# Horse vocaburly



## Joe0121 (Oct 6, 2008)

For a noob what are some basic horse phrases?

for example what are all the gaits (trot gallop etc) What does it mean when a horse has no vices? What are the vices?


----------



## Gingerrrrr (Feb 12, 2008)

english there called
walk, trot, canter, gallop

having no vices means like the horse doesnt crib (bite the wood on stalls, fences, etc) doesnt wind suck, certain things like that.

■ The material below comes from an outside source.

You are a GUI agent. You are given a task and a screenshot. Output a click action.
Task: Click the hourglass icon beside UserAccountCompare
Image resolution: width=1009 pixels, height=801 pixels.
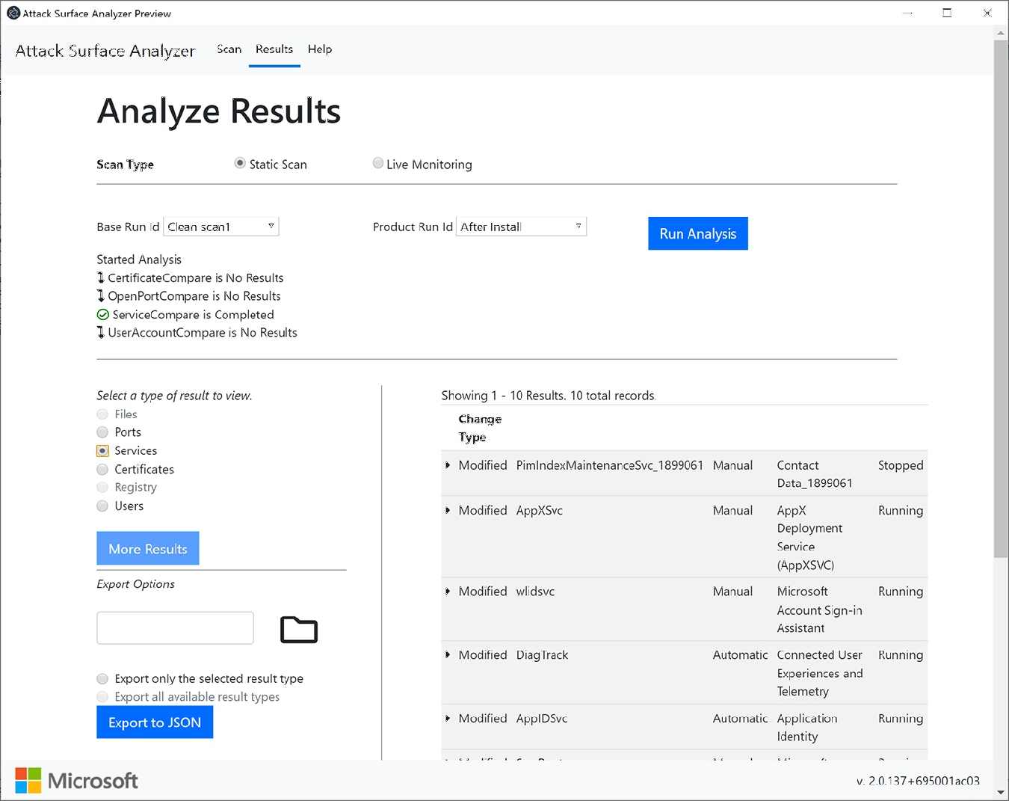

in western they call the gaits
walk, jog, lope (i hope i got them right!)


----------



## Joe0121 (Oct 6, 2008)

Gingerrrrr said:


> english there called
> walk, trot, canter, gallop
> 
> having no vices means like the horse doesnt crib (bite the wood on stalls, fences, etc) doesnt wind suck, certain things like that.
> ...


What is the difference between a trot and canter? What are the horse sports (I know of roping, barrel racing, horse racing, and jumping) What is dressage?


----------



## Gingerrrrr (Feb 12, 2008)

YouTube - Lesson 2 -Trotting
^ horse trotting

its like a 1, 2 beat gate (ex: 1,2,1,2)

YouTube - Me & Maximus Cantering
^ cantering

cantering is like a 3 beat gate (ex: 1,2,3,1,2,3)

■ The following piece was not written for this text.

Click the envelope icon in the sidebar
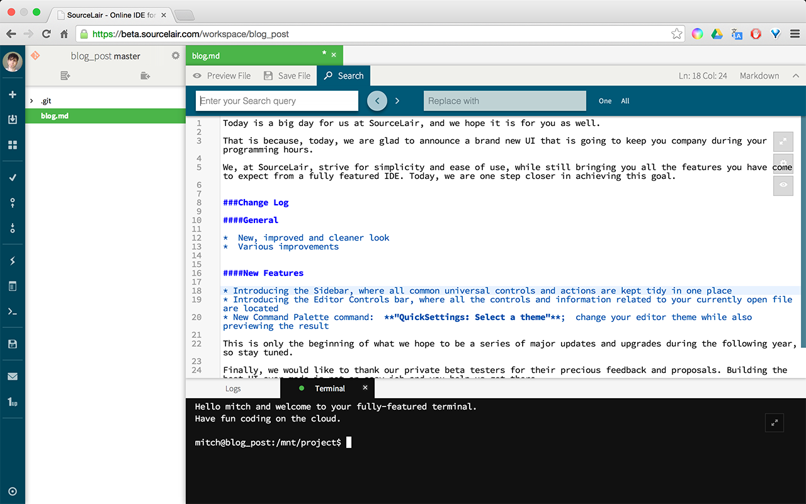Screen dimensions: 806x504 [x=12, y=377]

dressage i cant really explain without confusing you or myself so ill let someone else do that.

some sports are pole bending, barrels, roping, ranching, reining, driving, rodeo, endurance, eventing, show jumping, hunters/jumpers, etc. 

sorry im a bad explainer. haha


----------



## Joe0121 (Oct 6, 2008)

Gingerrrrr said:


> YouTube - Lesson 2 -Trotting
> ^ horse trotting
> 
> its like a 1, 2 beat gate (ex: 1,2,1,2)
> ...


Looks like in a trot the horse has two feet on the ground at any given time whereas a canter the horse has 3 feet the on foot on the ground at a given time.


----------



## claireauriga (Jun 24, 2008)

A bit of googling will help you out loads! Wiki has quite in-depth pages, but here are some basics:


*ENGLISH AND WESTERN*

In America, there are two main 'styles' of riding, known as English and Western. In the UK, 'english' riding is just called riding, and western riding isn't really practiced. Different countries have many individual styles as well; for example Australian riders often use a system that is a hybrid of both English and Western.

*English riding*

English riding uses a saddle that looks like this, though there are variations for different disciplines and sports:










English disciplines and sports include dressage, show-jumping and three-day eventing. Dressage is often described as 'horse ballet'; the horse and rider perform a series of movements that show off the horse's athleticism and the communication between horse and rider. Competitive dressage is what you see at the Olympics; the 'haute ecole' is what you see Lipizzaners doing, with airs above the ground and so on. Show-jumping involves going over jumps as fast as you can, knocking as few things down as you can. Eventing involves dressage, cross country and show-jumping. Cross-country involves a long course with many large jumps that horse and rider must clear cleanly and in good time.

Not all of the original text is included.